* [Objetivos]
**1)** Explique, com base no texto sobre as cimeiras da NATO e do clima, por que motivo a transição climática vai gerar uma situação de fractura e fragmentação social.
**2)** Prossiga o texto sobre as cimeiras da NATO e do clima a partir do ponto em que ele termina.

* [Excerto do documento]
==================================================
As recentes cimeiras da NATO, em Londres, e do clima,
em Madrid, vieram tornar claras três coisas.
Primeira, a transição geopolítica em curso na Europa,
com ou sem fim do guarda-chuva americano, exige investimentos pesados na Defesa
e Segurança.
Segunda, a transição na política climática, servida por
uma dramatizada gestão da percepção, com mais ou menos Greta, exige toda uma
reformulação do modelo económico europeu e, portanto, mais e muitos investimentos
pesadíssimos.
Terceira, a incapacidade da Europa para financiar estas
transições sem um insuportável agravamento das condições económicas de vida de
99% da sua população, sendo que esta já manifesta nas ruas e nas urnas a sua
recusa de tal agravamento e que também é claro não terem as actuais classes
dirigentes europeias condições políticas para impor à imensa maioria da
população o pagamento de tais transições.
A transição climática vai, portanto, gerar uma situação
de fractura, de fragmentação social e, como já alguém colocou a questão, vai
ser a guerra entre os que estão preocupados com a chegada do “fim do mundo” e
os que estão angustiados para chegar ao fim do mês...
A transição climática, que tão dramatizada tem estado a
ser, também vai levar a “Europa” a chocar com a sua impotência real: os grandes
poluidores (China, India e ainda os USA) vão obviamente ignorar esta
dramatização europeia e suas políticas fantasiosas e gerir as coisas em função
dos seus interesses nacionais.
Mesmo dentro da União Europeia, o grande poluidor
europeu (a Alemanha, claro) vai gerir as coisas no seu interesse nacional e
deixar que os outros se agitem enquanto passa a caravana alemã do carvão e da
indústria química...
É bom não esquecer que o primeiro trabalho sério sobre
a necessidade de uma transição energética e as consequências das alterações
climáticas (e que tem já cerca de 20 anos!) é da autoria do... Pentágono! Quem
o não leu, na altura, teria toda a conveniência, ainda hoje, em procurá-lo e
estudá-lo.
==================================================
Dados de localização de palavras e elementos
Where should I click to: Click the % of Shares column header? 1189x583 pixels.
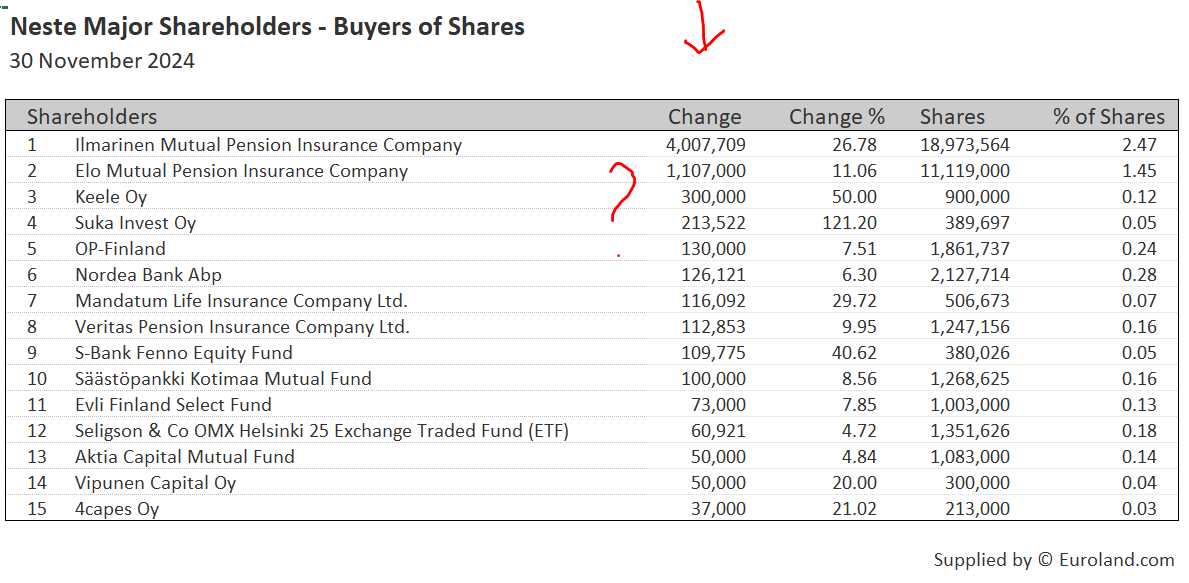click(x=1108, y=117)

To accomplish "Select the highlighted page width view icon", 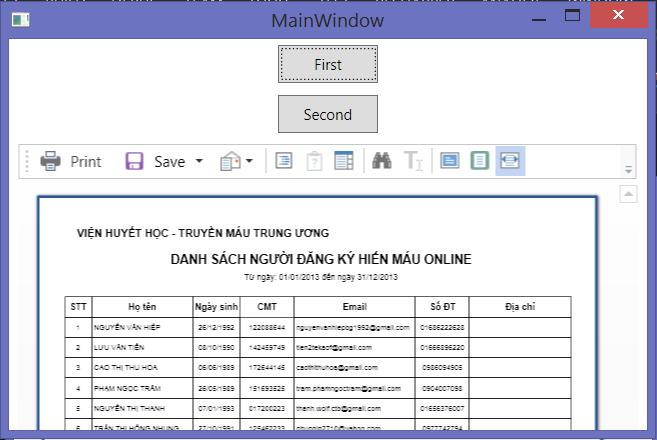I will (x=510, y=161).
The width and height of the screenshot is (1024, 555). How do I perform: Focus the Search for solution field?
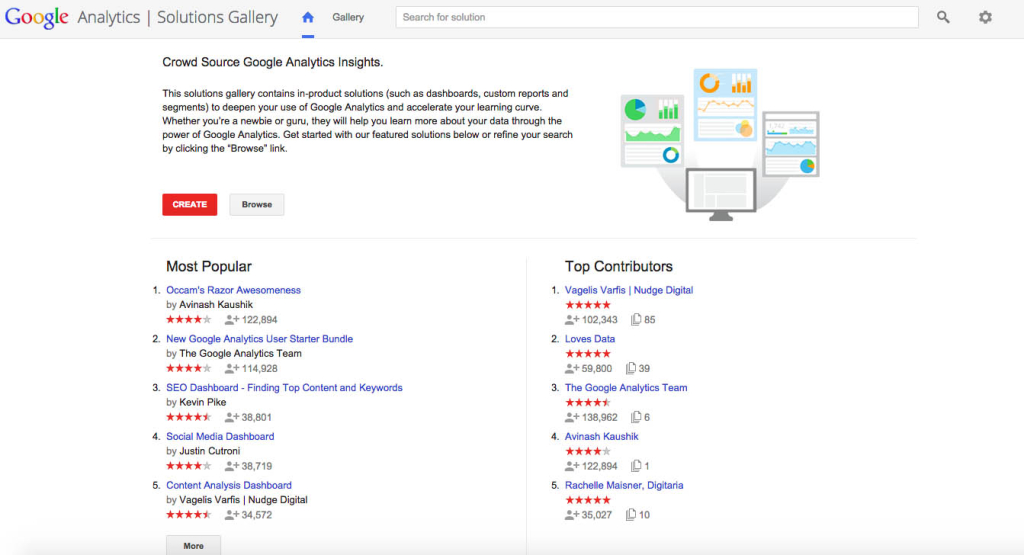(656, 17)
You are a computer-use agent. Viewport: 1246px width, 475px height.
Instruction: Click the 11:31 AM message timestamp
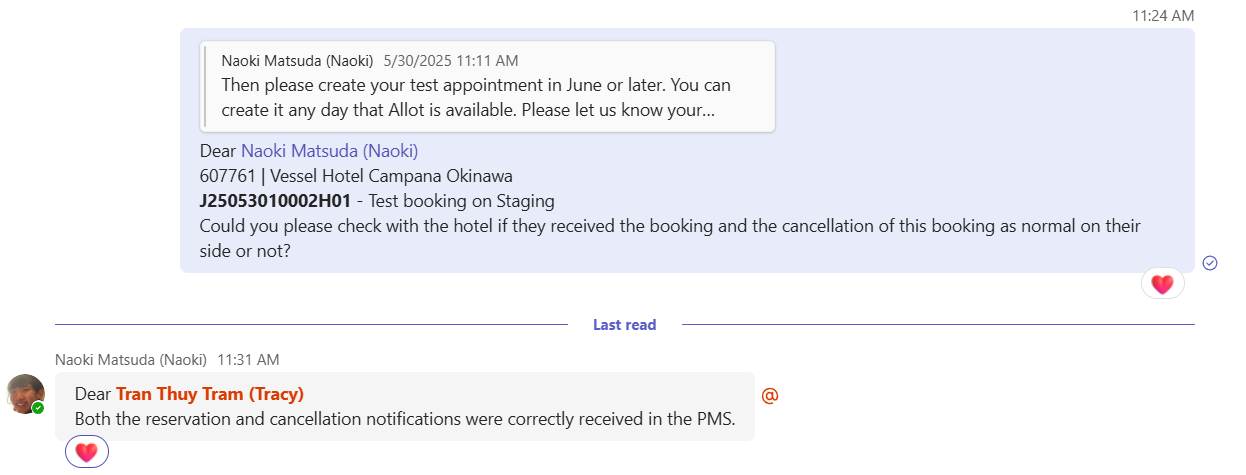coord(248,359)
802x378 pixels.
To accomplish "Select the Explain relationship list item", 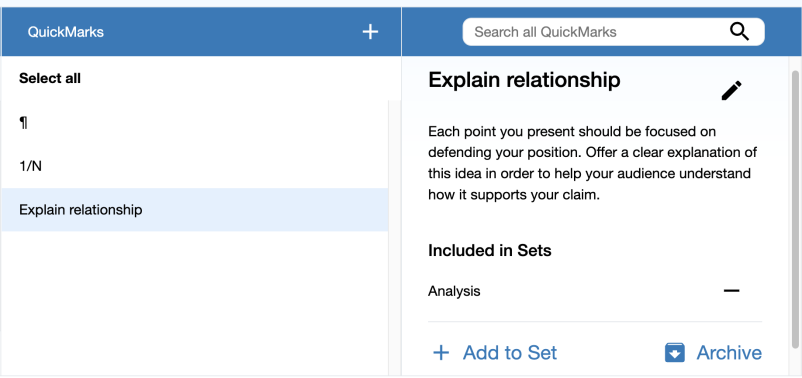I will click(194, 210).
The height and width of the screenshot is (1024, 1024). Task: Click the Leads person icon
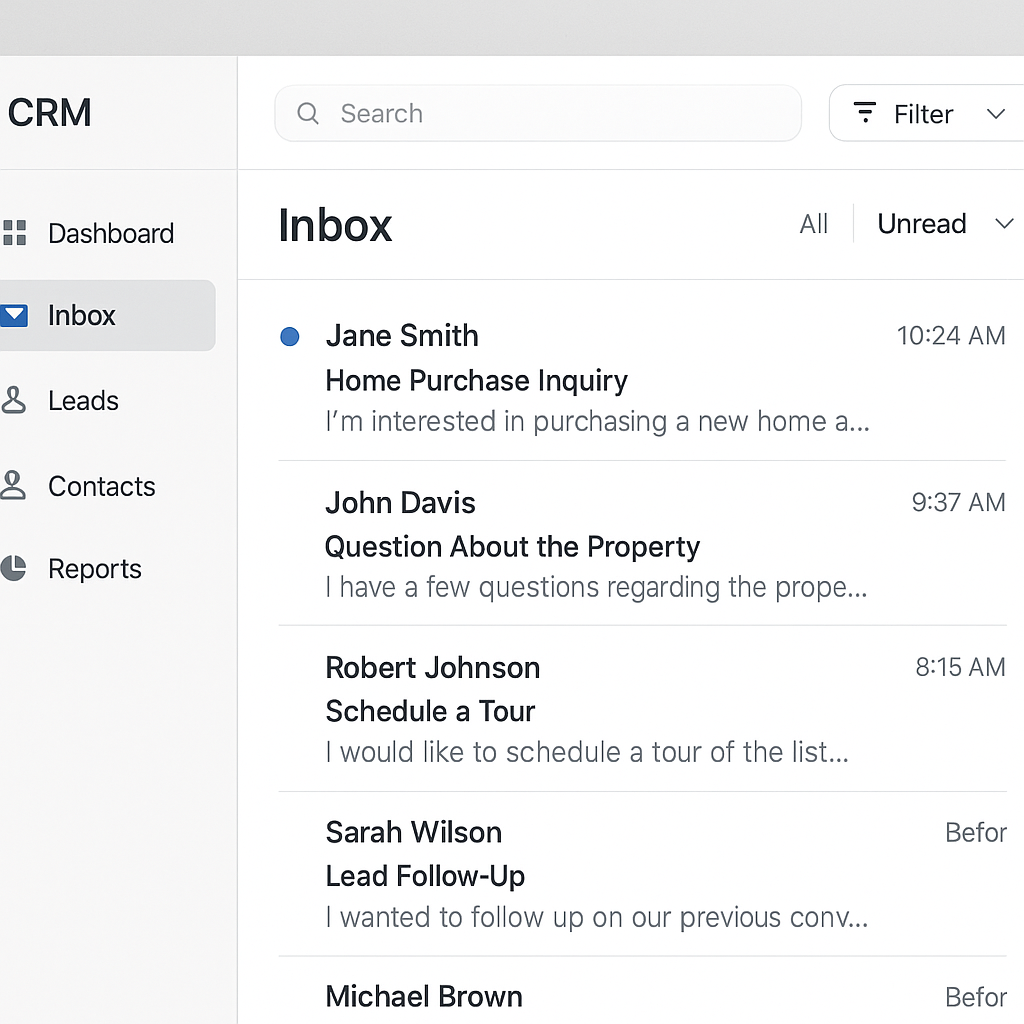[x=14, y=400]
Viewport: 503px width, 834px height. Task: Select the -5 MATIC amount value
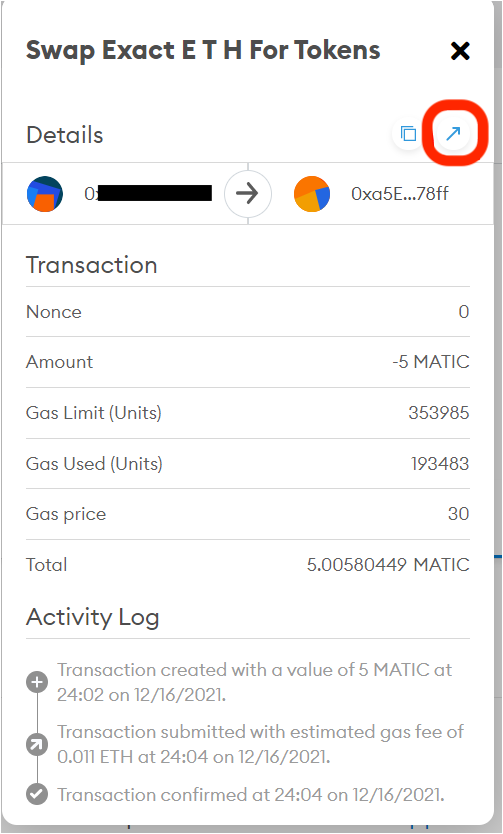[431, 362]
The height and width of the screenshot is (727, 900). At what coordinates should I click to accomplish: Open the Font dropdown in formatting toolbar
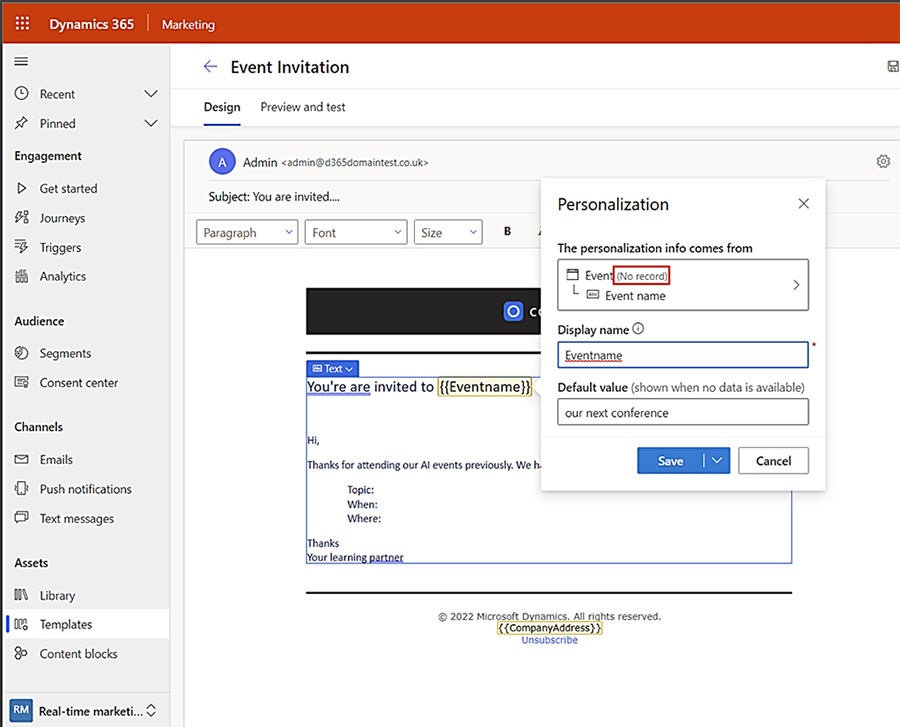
==================================================
* [Respostas do exercício]
**1)** A Europa não consegue financiar as transições sem um insuportável agravamento das condições económicas de vida de 99% da sua população. Essa população já manifesta nas ruas e nas urnas a sua recusa desse agravamento, e as actuais classes dirigentes europeias não têm condições políticas para lhe impor o pagamento de tais transições.

**2)**
As elites neo-liberais, até agora reinantes neste
Ocidente em radical mudança, mostram-se impotentes para transferir para os
assalariados (privados e públicos, classe média incluída) os custos destas
transições. As revoltas populares dos eleitores (nas ruas ou nas urnas) trazem,
entretanto, as provas de que a UE falhou totalmente na tentativa
berlinense-bruxelense de substituir as culturas nacionais por uma “cultura
europeia”.
As várias formas das revoltas populares trazem ao de
cima as suas diferentes culturas nacionais. Os ingleses mandam a UE à fava com
um Brexit muito democraticamente expresso, confirmado e reconfirmado nas urnas,
bem à britânica. E acabam, aliás, de despedir uma grande parte da sua classe
política, aquela que está agarrada por tudo aquilo que as urnas inglesas
rejeitam desde 2016.
Os franceses fazem na rua o que, em toda a Europa, só
eles são capazes e como só eles sabem fazer e encostam às cordas a sua
descredibilizada e deslegitimizada elite política.
Os italianos recuperam a sua tradição de ir buscar à
esquerda o leader da direita, capaz de a conduzir no assalto ao poder com um
programa disruptivo e “nunca antes visto”. Recorde-se que Salvini foi eleito a
primeira vez numa lista de “foice e martelo”...
A Alemanha retoma os seus velhos e bárbaros hábitos de
recurso a uma extrema-direita brutal, anti-semita e “popular”.
No leste da UE (Polónia, Hungria, etc.) os tipos de
reacção são igualmente manifestações das culturas nacionais e, caso muito
específico, dos fantasmas, traumas e medos das décadas de domínio soviético.
Estas reacções nacionais têm ainda o poder de cruzar a
recusa da degradação económica das condições de vida com as questões colocadas
pela geopolítica e, logo, da definição do “inimigo”, das preferências e dos
sistemas de alianças... O mundo não é bem o mesmo se visto de Varsóvia ou de
Berlim ou de... Lisboa.
A transição geopolítica, por seu lado, vai, com maior
ou menor rapidez mas inevitavelmente, fracturar a “Europa” e reformular os
sistemas de alianças e uma também inevitável recomposição da “aliança marítima”
face ao que já é referido como o eixo Berlim-Moscovo-Pequim, o “eixo
continentalista”.
As questões da geopolítica e os efeitos das revoltas
populares marcaram a cimeira do clima em Madrid, embora todo o folclore
mediático montado à volta de Greta o tenha ocultado. Esta cimeira sempre esteve
marcada para Santiago do Chile mas a revolta popular naquele país sul-americano
(e nos restantes países à sua volta...) fez desaparecer as mínimas condições de
segurança obrigando a que a cimeira tivesse de mudar, à última hora, não só de
país como também de continente.
Este é um facto político (e geopolítico) de importância
capital e, como tal, deveria merecer
alguma visibilidade e reflexão, mas a presença de Greta “vendia” mais.
A fechar esta cimeira de Madrid, um brasileiro veio
colocar o dedo na ferida e fazer a síntese: “Querem uma bela Amazónia,
paguem-na!”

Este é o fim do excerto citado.